▶ [Your objective]
Take the data below and extract the lines from the one with "The width and height of the screenshot is (1477, 812)." to the one with "Open the leggings", inclusive, exactly as written.

▶ [Exercise data]
───
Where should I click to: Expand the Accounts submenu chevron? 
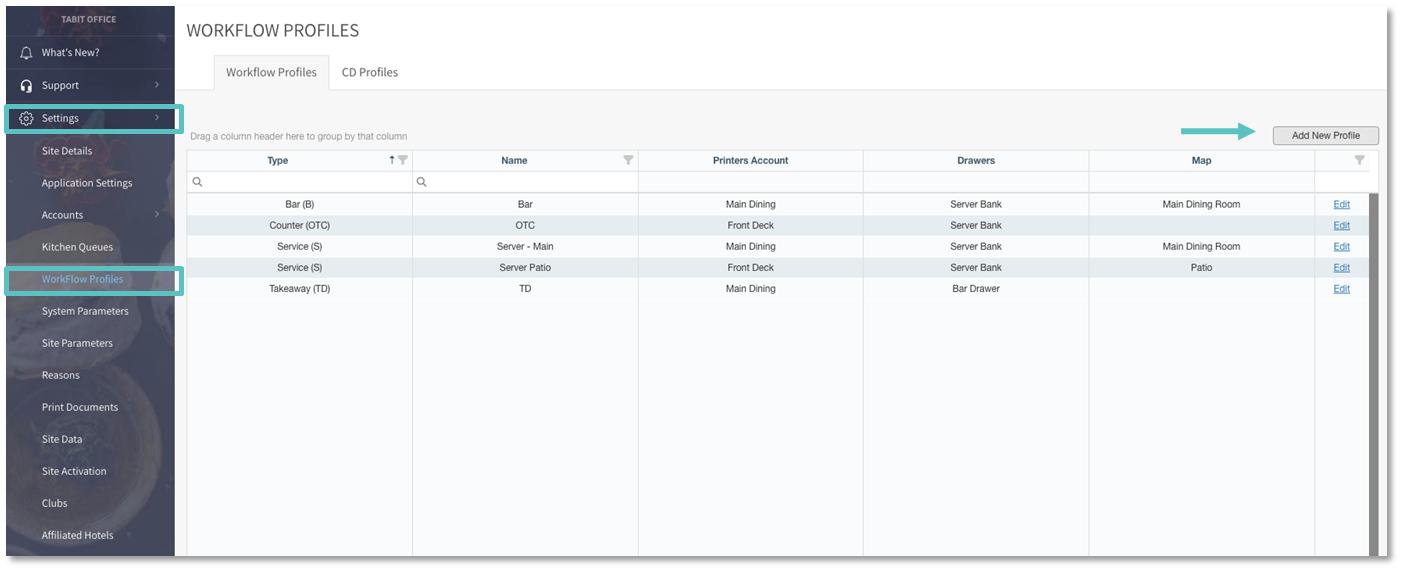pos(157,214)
───
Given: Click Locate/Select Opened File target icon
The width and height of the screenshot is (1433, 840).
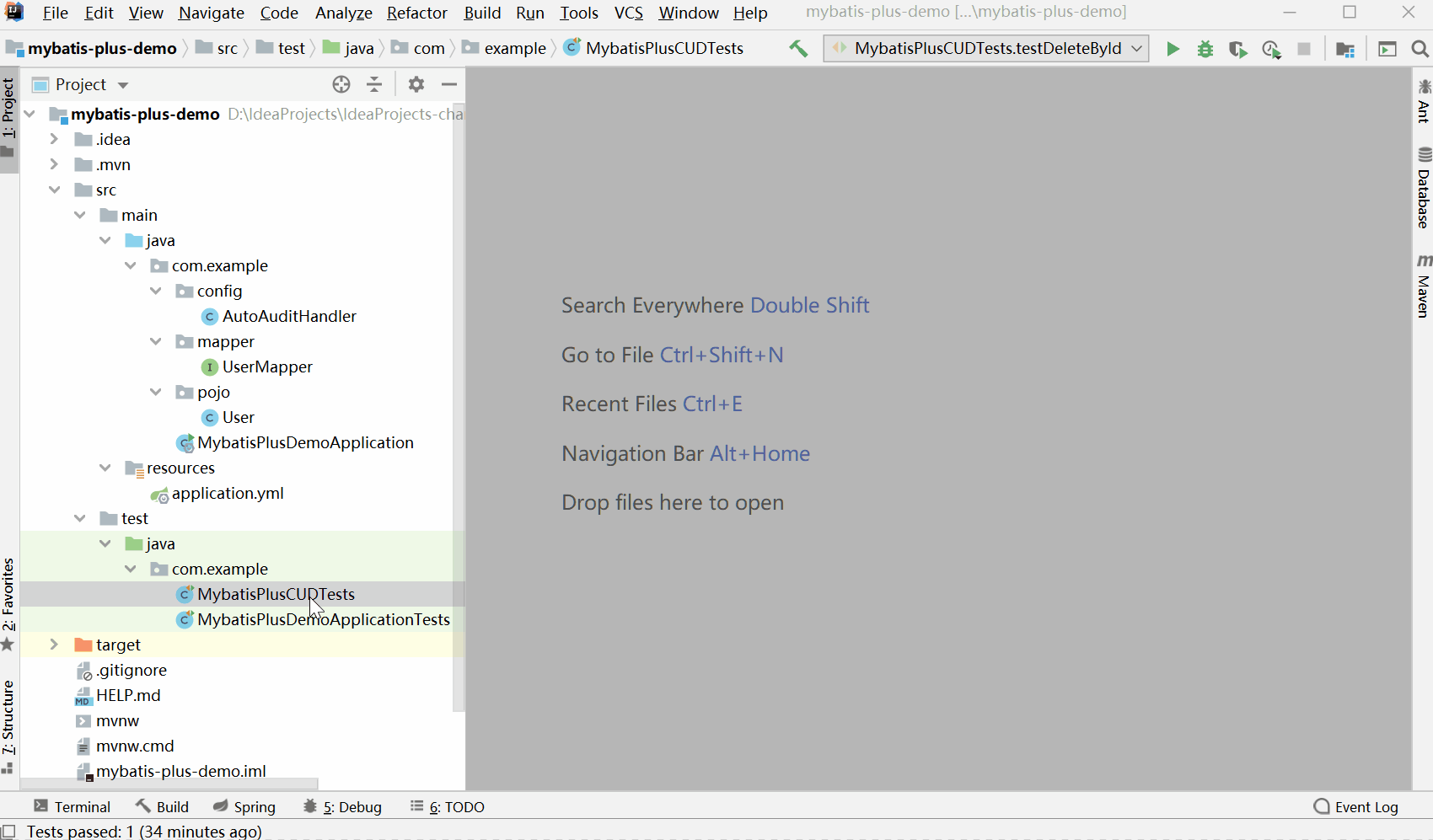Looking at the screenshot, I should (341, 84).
───
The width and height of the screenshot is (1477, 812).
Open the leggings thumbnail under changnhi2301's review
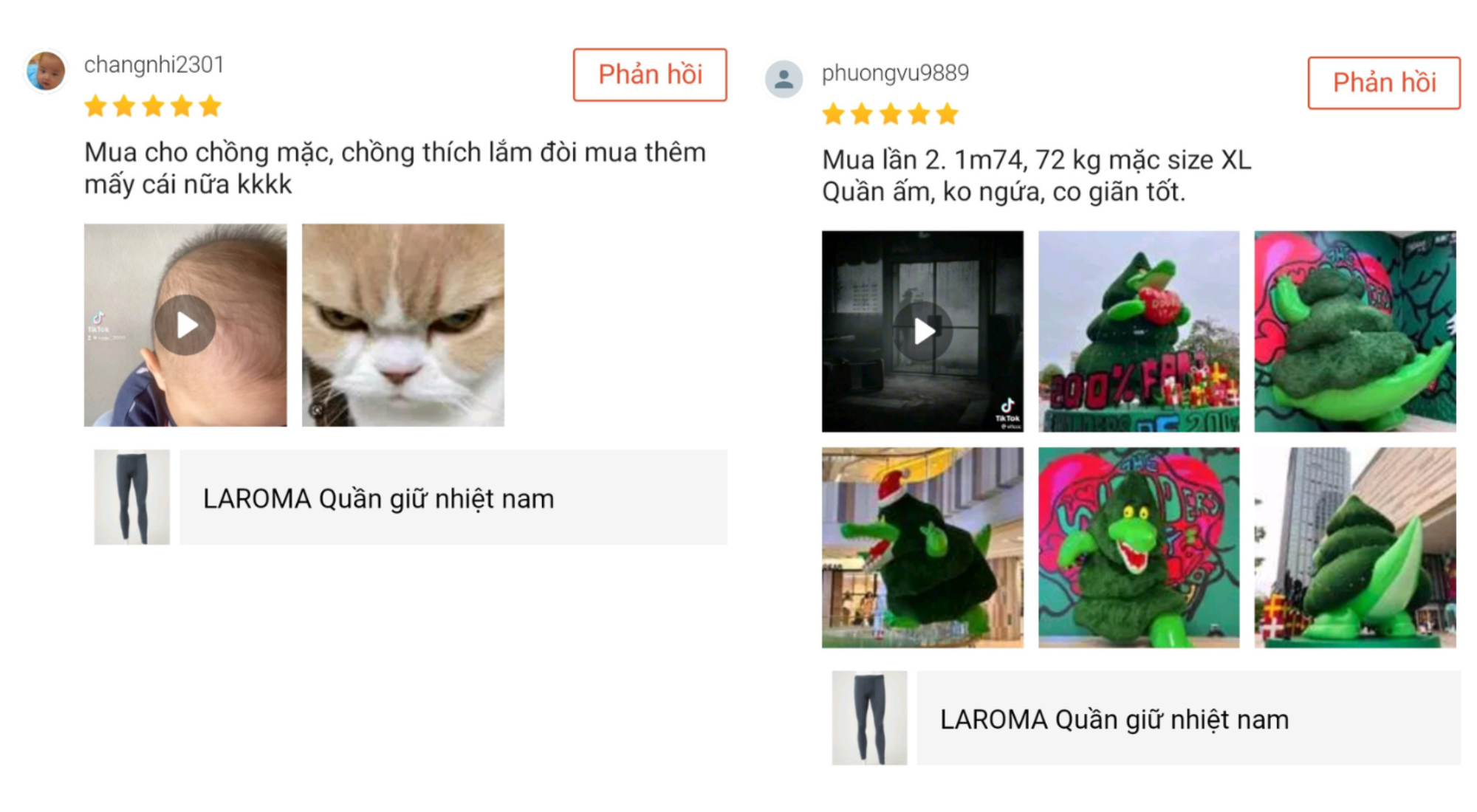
───
▶ [Task solution]
The width and height of the screenshot is (1477, 812).
Open the leggings thumbnail under changnhi2301's review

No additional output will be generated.